TASK TO COMPLETE: Skip all lines in the entries below that come before the one containing "Instruction: Open 차량정보 보기 link". Repeat that line and the rest exactly.

START RECORDS PROVIDED

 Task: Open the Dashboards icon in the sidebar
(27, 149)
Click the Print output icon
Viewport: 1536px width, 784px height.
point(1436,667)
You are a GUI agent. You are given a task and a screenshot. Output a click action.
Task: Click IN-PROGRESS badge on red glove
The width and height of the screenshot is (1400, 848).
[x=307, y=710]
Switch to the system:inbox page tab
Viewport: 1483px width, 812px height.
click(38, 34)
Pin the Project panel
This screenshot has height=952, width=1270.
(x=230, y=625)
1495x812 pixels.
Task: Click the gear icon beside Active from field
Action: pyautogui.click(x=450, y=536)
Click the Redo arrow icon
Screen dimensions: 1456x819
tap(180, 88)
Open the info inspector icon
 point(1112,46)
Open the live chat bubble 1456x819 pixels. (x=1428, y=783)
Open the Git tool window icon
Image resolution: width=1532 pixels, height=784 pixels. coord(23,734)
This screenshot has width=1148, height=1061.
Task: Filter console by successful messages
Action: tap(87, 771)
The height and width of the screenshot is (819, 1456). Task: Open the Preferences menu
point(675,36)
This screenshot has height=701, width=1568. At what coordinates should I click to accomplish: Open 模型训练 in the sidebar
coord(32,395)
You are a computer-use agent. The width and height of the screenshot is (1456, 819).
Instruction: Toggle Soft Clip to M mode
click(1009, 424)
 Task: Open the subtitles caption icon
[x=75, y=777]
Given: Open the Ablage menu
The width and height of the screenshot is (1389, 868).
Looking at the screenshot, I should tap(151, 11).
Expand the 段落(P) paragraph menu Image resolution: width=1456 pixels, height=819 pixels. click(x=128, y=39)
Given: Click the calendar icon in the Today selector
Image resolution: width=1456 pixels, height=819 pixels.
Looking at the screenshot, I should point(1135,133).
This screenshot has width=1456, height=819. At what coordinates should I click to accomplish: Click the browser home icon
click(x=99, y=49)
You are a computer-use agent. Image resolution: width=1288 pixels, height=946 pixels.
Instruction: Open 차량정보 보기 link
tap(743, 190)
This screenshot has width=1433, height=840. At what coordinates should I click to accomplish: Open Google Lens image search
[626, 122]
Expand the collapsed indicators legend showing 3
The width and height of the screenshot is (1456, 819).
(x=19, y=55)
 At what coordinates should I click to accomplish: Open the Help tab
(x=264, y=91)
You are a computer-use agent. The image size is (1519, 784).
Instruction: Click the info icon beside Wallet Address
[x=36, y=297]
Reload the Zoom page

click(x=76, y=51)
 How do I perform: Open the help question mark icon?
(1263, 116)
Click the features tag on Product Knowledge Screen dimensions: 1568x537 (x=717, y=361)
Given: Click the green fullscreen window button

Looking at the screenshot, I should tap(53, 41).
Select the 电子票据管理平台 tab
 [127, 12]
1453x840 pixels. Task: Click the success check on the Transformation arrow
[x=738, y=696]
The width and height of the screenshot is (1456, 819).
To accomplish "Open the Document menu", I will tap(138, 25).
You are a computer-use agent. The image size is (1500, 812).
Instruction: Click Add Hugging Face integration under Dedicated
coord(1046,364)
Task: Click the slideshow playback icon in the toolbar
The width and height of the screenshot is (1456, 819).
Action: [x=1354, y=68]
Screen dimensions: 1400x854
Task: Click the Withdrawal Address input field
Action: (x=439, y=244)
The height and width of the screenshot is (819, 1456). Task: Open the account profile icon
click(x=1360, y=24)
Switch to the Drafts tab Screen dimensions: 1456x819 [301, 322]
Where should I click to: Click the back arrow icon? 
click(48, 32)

END RECORDS PROVIDED

COMPLETED EXERCISE:
Instruction: Open 차량정보 보기 link
tap(743, 190)
This screenshot has width=1433, height=840. At what coordinates should I click to accomplish: Open Google Lens image search
[626, 122]
Expand the collapsed indicators legend showing 3
The width and height of the screenshot is (1456, 819).
(x=19, y=55)
 At what coordinates should I click to accomplish: Open the Help tab
(x=264, y=91)
You are a computer-use agent. The image size is (1519, 784).
Instruction: Click the info icon beside Wallet Address
[x=36, y=297]
Reload the Zoom page

click(x=76, y=51)
 How do I perform: Open the help question mark icon?
(1263, 116)
Click the features tag on Product Knowledge Screen dimensions: 1568x537 (x=717, y=361)
Given: Click the green fullscreen window button

Looking at the screenshot, I should tap(53, 41).
Select the 电子票据管理平台 tab
 [127, 12]
1453x840 pixels. Task: Click the success check on the Transformation arrow
[x=738, y=696]
The width and height of the screenshot is (1456, 819).
To accomplish "Open the Document menu", I will tap(138, 25).
You are a computer-use agent. The image size is (1500, 812).
Instruction: Click Add Hugging Face integration under Dedicated
coord(1046,364)
Task: Click the slideshow playback icon in the toolbar
The width and height of the screenshot is (1456, 819).
Action: [x=1354, y=68]
Screen dimensions: 1400x854
Task: Click the Withdrawal Address input field
Action: (x=439, y=244)
The height and width of the screenshot is (819, 1456). Task: Open the account profile icon
click(x=1360, y=24)
Switch to the Drafts tab Screen dimensions: 1456x819 [301, 322]
Where should I click to: Click the back arrow icon? 
click(48, 32)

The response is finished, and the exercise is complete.